(QUOTED TEXT):
------------------------------------------------------------
Last year on the blog, we shared our point of view on product design and research, two of the three main responsibilities of the Design team at Cockroach Labs. The one that we haven’t discussed yet is brand.
Despite having a distinct and memorable name like Cockroach Labs, nailing our brand hasn’t been simple and is still a work-in-progress. From day one, our mission has been to make data easy. But what does a brand that makes data easy look like? That’s the question that keeps the design team up at night.
Eight months ago, we attempted to answer this question in a true startup fashion: pick one aspect of the visual system that’s representative of the brand, launch experiments, and iterate until we find what sticks.
Before we dive into the details of our experiment, let’s step back and talk about what brand is and why finding a brand voice matters.
A brand is a lot more than just the logo. It’s a collection of the channels through which a company communicates with you: customer service, price, product quality, experience, advertising, press articles and more.
And regardless of channels, a brand needs a voice: a consistent, purposeful way of expressing itself through words and visuals. The voice creates personality, and it makes the brand alive, and more importantly, opinionated and lovable.
Creating a voice that’s just right for any brand is a daunting challenge, but it’s worthwhile because the voice is the origin of all design inspirations.
Looking at the various aspect of the visual system, such as typography, color, illustration, iconography, blog illustrations stood out as an ideal playground to explore and evolve our brand voice for a few reasons.
------------------------------------------------------------
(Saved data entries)
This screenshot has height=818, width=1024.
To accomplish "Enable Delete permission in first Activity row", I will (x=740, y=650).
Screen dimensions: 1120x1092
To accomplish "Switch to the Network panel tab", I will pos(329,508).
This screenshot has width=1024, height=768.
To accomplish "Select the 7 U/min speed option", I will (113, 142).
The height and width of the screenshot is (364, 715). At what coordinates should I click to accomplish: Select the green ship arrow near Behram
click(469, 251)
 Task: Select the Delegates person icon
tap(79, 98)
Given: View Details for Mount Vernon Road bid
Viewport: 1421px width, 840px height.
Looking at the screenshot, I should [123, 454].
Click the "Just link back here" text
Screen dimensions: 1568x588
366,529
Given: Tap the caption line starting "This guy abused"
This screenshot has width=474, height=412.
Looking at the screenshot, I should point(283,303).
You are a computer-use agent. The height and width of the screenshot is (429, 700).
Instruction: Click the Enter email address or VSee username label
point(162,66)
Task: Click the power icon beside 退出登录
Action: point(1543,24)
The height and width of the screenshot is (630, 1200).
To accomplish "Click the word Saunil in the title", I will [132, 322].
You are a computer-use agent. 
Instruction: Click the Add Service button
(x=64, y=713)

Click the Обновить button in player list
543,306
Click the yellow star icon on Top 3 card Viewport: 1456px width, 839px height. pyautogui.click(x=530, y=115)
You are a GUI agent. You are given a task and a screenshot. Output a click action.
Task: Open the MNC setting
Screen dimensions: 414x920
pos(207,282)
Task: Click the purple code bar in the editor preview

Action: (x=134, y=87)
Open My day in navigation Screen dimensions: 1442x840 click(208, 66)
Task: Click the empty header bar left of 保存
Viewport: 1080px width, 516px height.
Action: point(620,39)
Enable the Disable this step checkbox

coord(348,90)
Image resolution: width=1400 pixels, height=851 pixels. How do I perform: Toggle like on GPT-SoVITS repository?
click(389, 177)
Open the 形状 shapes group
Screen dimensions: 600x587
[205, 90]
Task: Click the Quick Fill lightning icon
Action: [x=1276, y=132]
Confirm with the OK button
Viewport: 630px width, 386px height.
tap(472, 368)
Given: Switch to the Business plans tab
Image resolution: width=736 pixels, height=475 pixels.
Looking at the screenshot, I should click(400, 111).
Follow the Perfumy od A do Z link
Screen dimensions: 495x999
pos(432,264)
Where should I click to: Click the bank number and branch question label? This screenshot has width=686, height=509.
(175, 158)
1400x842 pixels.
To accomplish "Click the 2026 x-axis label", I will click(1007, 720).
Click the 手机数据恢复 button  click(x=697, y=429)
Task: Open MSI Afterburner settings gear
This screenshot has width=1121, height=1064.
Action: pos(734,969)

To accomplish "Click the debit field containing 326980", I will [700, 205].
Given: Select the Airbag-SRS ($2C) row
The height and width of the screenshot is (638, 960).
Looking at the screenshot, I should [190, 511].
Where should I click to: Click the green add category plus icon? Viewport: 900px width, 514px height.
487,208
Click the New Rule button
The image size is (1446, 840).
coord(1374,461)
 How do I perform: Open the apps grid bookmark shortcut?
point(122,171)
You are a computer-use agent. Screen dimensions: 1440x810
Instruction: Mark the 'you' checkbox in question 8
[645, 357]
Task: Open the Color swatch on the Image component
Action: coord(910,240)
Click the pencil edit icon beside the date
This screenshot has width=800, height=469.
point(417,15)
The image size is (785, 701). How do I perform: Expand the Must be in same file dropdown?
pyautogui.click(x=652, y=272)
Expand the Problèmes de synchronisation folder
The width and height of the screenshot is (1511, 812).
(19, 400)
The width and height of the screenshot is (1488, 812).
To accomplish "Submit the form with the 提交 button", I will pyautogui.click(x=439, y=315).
------------------------------------------------------------
(SHORT EXERCISE 1): What has Cockroach Labs' mission been from day one, according to the post on brand?
(SHORT EXERCISE 2): Please output the part of the post on brand starting at "A brand is a" and ending at "a few reasons.".

(TASK RESULT 1): To make data easy.

(TASK RESULT 2):
A brand is a lot more than just the logo. It’s a collection of the channels through which a company communicates with you: customer service, price, product quality, experience, advertising, press articles and more.
And regardless of channels, a brand needs a voice: a consistent, purposeful way of expressing itself through words and visuals. The voice creates personality, and it makes the brand alive, and more importantly, opinionated and lovable.
Creating a voice that’s just right for any brand is a daunting challenge, but it’s worthwhile because the voice is the origin of all design inspirations.
Looking at the various aspect of the visual system, such as typography, color, illustration, iconography, blog illustrations stood out as an ideal playground to explore and evolve our brand voice for a few reasons.